How would I solve the eigenvalues for the above function? I understand that it is the values of \(\lambda = 0\) but not sure how to make the function to to zero in this general case... Thanks!

 

Your characteristic equation in \(\lambda\) is a quadratic -- can't you just write down the two roots (eigenvalues) using the quadratic formula? I get \(\frac{a+b \pm \sqrt{(a+d)^2 - 4(ad-bc)}}{2}\). As always, check the geezer's algebra.

 

My quadratic equation came to:
\( \frac{a+d \pm \sqrt(a^2 +d^2 -2(ad -2bc))}{2}\)

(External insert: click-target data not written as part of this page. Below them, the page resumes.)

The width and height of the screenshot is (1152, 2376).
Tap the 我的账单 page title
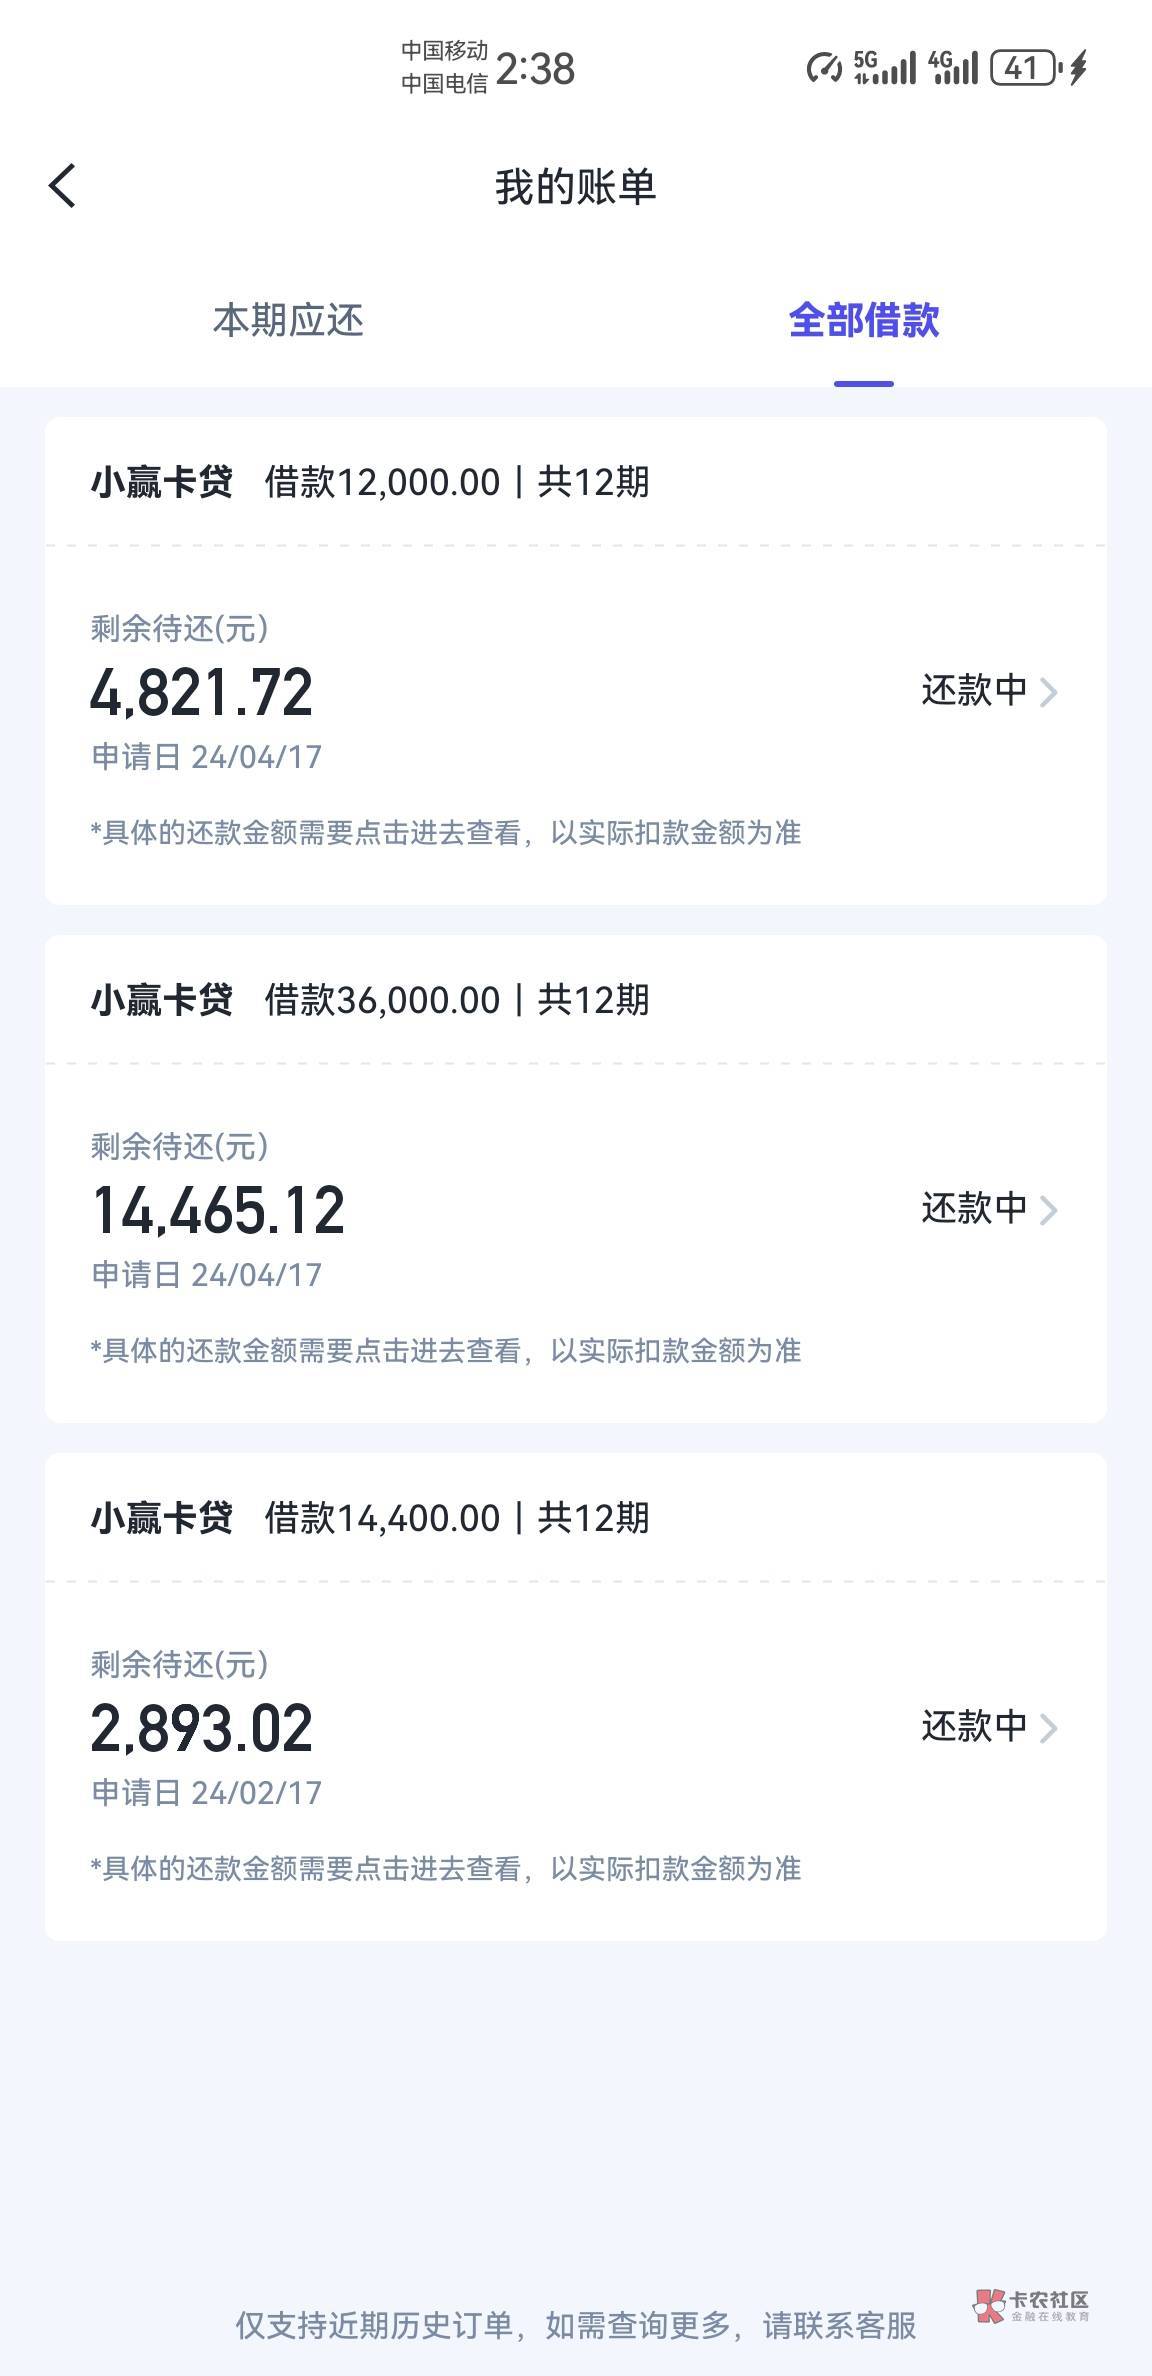pos(575,187)
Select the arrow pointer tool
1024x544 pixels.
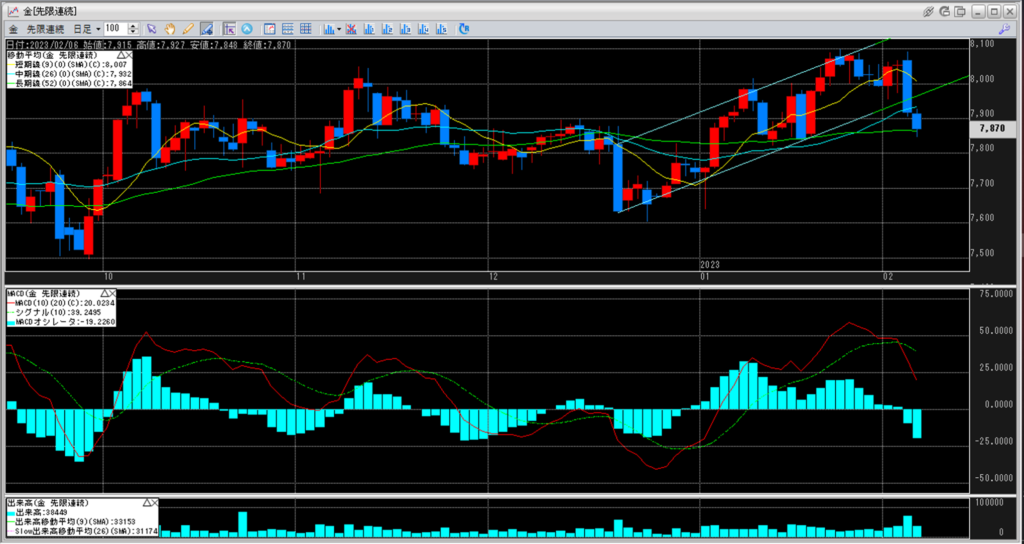[x=152, y=28]
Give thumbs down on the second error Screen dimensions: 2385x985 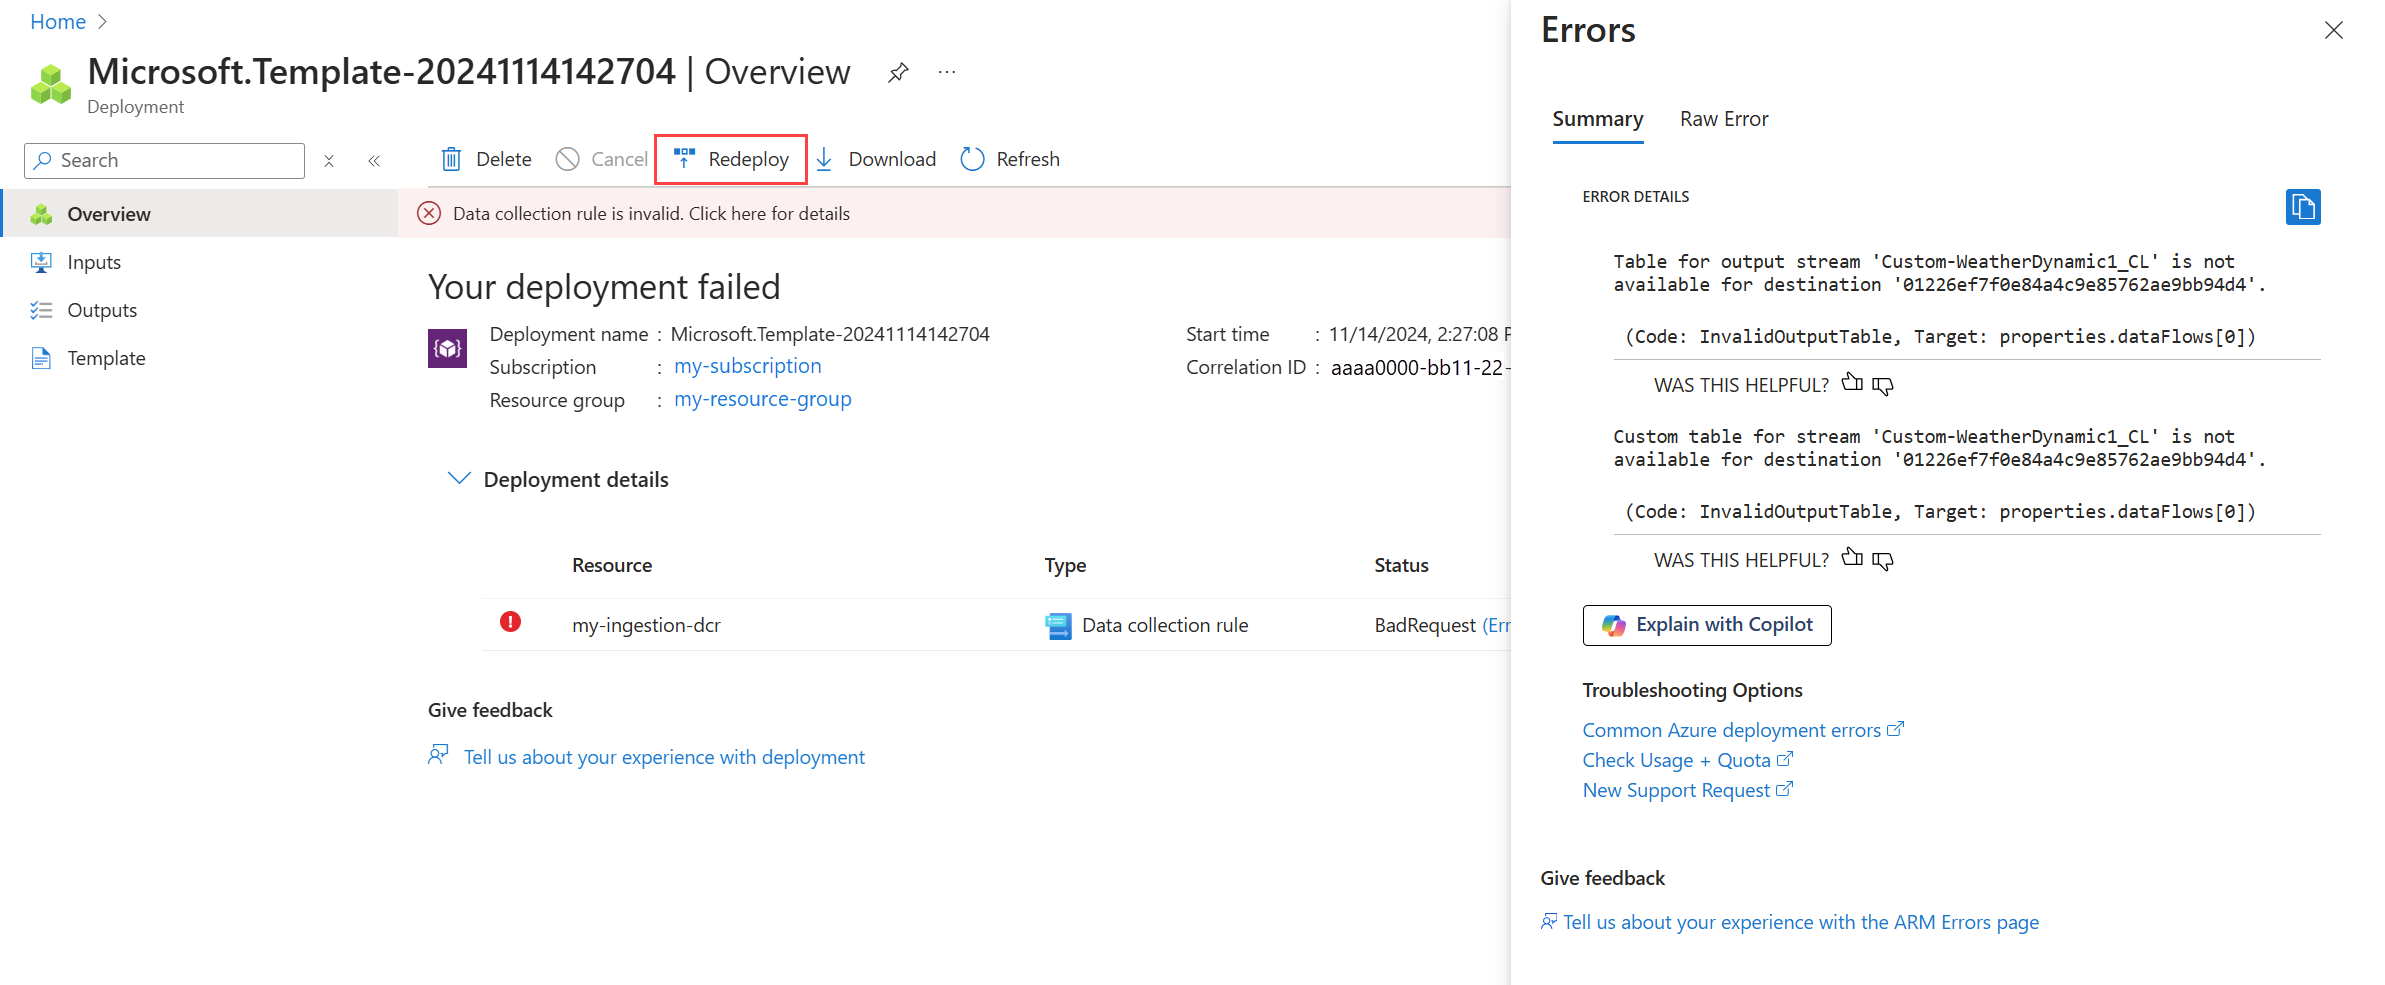point(1883,559)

My complete question is the following. I need to obtain a relationship between the trace and the determinant of A. The question also talks about a formula
A = M \( \wedge\) (M^-1) Would it be possible if anyone could explain/ give a solid example on how to use this formula?

 

For tables in LaTeX, check this tutorial out:
http://forum.allaboutcircuits.com/showthread.php?t=60409

It's a bit tricky, but rewarding.

 

@someonesdad, I think I was wrong to expand out and your form is alot better to deal with. Has anyone come across a problem like this before?

 

I agree with someonesdad's answer too. It's not that unusual of a problem. The methodology to set up your equation is standard. The fact that in the end you get a quadratic equation shouldn't trouble you, it's pretty common.

 

What I don't understand Is how I can find the eigenvectors when my two eigenvalues are messy. Can the above eigenvalues be expressed in a matrix form?

 

Yes, practically your eigenvalues are:

\(\left[ \begin{array}{c} \frac{a+b + \sqrt{(a+d)^2 - 4(ad-bc)}}{2} \\ \frac{a+b - \sqrt{(a+d)^2 - 4(ad-bc)}}{2} \end{array} \right]\)

Which makes your eigenvectors the solutions of the equation:
\(A \cdot x_i=\lambda_i \cdot x_i\)

I know it's fuzzy, but remember that in the end λi is a constant for your use.

 

Cool, thanks Georacer!